Chapter 207: Accomodate
On a large and extensive training field, two mechs stood like giant statues. For this event, Horatio took some time off his busy schedule to mediate the mech design duel in person.
Ves had already met Horatio in person, but he never presented himself to the man in person. Horatio appeared very dignified in front of the two apprentices. He cast a very long look at the both of them before turning his attention to their mechs.
“Both of you have set a very subjective winning condition to your duel.” He spoke. “Ten young mech cadets from the Abelard Academy will be visiting us here today. After spending thirty minutes with each of your mechs, the cadets will deliver their verdict on which mech they prefer in terms of comfort. Do note that these pilots might have a different understanding of the term than yours.”
“Will we be able to explain the meaning in greater detail?”
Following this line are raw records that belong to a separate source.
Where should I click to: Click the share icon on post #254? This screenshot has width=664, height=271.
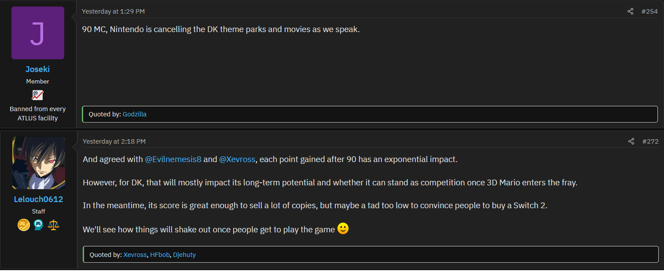[631, 11]
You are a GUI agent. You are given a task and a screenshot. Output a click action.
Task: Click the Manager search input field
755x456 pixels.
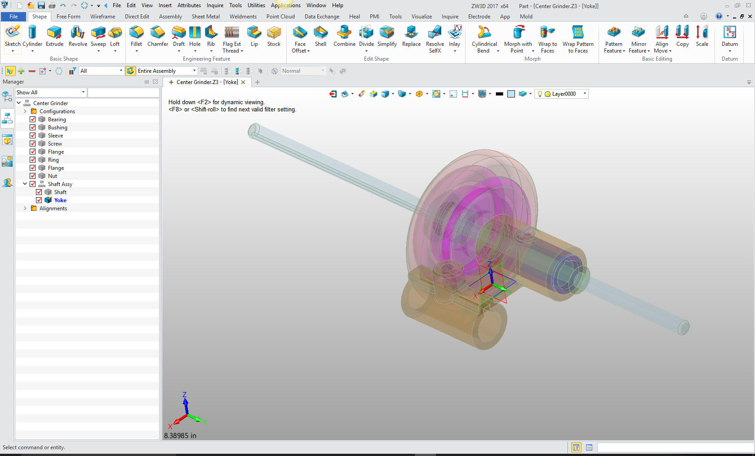click(x=123, y=93)
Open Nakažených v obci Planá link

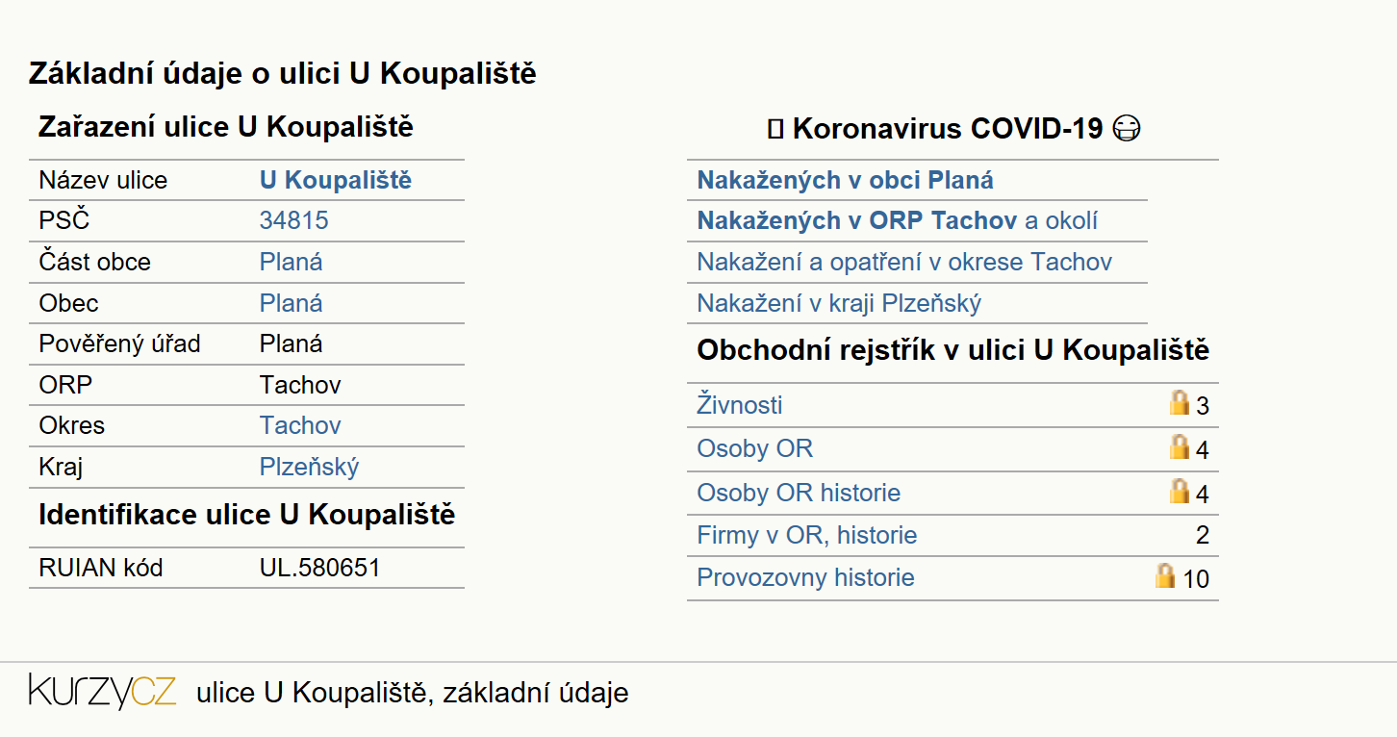845,180
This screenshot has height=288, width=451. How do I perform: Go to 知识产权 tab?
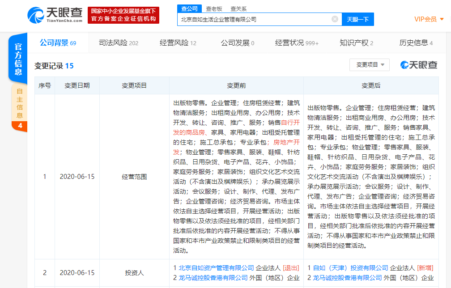(x=356, y=43)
“That won’t be necessary.” Horatio said. “It’s best not to predispose the mech pilots into favoring one design over the other through the use of wordplay. Let them experience the mechs with their own biases.
A shuttle arrived soon after and delivered ten random mech cadets. Some of them were elites who ranked close to the top, while others hadn’t found a way to excel in the academy. The only thing they had in common was that all of them had taken advanced training in piloting knight mechs. They wouldn’t be clueless when faced with the creations of Oleg and Ves.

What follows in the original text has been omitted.